Identification and developmental expression analysis of a novel homeobox gene closely linked to the mouse Twirler mutation

The Twirler mutation arose spontaneously and causes inner ear defects in heterozygous and cleft lip and/or cleft palate in homozygous mutant mice, providing a unique animal model for investigating the molecular mechanisms of inner ear and craniofacial development. Here, we report the identification of a novel homeobox gene, Iroquois-related homeobox like-1 (Irxl1), from the Twirler locus. Irxl1 encodes a TALE-family homeodomain protein with its homeodomain exhibiting the highest amino acid sequence identity (54%) to those of invertebrate Iroquois and vertebrate Irx subfamily members. The putative Irxl1 protein lacks the Iro-box, a conserved motif in all known members of the Irx subfamily.

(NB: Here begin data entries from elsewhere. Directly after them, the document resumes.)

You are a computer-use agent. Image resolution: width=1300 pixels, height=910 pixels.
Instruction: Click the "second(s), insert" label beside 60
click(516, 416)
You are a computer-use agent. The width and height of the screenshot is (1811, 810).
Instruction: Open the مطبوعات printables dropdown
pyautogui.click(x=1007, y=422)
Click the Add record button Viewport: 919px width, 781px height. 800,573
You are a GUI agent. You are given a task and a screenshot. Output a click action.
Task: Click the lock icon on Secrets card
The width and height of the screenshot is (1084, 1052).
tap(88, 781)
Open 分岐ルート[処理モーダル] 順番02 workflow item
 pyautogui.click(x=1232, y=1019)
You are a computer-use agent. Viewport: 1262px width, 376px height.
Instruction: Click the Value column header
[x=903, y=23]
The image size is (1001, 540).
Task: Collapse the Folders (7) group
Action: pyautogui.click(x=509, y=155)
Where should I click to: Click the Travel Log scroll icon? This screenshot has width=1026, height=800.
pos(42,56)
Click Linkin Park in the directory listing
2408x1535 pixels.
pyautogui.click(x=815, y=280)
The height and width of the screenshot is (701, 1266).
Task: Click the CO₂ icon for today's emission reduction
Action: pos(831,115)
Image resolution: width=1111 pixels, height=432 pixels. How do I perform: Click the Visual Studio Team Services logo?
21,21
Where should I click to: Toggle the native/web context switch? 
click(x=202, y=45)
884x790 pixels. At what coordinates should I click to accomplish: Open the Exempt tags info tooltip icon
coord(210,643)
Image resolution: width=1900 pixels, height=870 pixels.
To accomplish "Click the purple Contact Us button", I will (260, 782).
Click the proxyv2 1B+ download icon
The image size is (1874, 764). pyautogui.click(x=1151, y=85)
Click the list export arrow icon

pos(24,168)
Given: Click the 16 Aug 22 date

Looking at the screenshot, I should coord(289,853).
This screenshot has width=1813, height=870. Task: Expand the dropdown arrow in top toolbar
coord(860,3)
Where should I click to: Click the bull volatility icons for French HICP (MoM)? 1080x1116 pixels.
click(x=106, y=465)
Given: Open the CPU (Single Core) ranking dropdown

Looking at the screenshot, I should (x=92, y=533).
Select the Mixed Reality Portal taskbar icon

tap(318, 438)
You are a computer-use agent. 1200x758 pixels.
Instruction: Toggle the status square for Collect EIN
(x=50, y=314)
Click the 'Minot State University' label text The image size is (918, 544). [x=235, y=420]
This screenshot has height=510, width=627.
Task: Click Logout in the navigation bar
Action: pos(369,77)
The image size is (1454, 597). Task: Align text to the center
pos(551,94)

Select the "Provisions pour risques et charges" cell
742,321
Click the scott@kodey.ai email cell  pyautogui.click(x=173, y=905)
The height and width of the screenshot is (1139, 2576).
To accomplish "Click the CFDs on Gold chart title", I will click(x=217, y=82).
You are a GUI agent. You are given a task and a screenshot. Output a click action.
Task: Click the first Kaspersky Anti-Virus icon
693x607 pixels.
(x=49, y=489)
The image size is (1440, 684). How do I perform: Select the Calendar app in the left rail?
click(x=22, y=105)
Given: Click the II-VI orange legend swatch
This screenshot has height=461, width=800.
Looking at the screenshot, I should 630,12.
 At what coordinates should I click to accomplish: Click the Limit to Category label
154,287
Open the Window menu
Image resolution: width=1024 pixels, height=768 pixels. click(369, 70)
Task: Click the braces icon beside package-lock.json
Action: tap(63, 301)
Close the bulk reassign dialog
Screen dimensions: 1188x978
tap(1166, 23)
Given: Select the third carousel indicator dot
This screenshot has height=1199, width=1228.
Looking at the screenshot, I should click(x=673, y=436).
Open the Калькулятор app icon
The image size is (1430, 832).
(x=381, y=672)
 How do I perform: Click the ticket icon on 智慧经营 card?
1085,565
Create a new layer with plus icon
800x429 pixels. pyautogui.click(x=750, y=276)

Searching the databases showed that Irxl1 orthologs exist in Xenopus, chick, and mammals. In situ hybridization analyses of mouse embryos at various developmental stages showed that Irxl1 mRNA is highly expressed in the frontonasal process and palatal mesenchyme during primary and secondary palate development. In addition, Irxl1 mRNA is strongly expressed in mesenchyme surrounding the developing inner ear, in discrete regions of the developing mandible, in the dermamyotome during somite differentiation, and in a subset of muscular structures in late embryonic stages. The developmental expression pattern indicates that Irxl1 is a good candidate gene for the Twirler gene.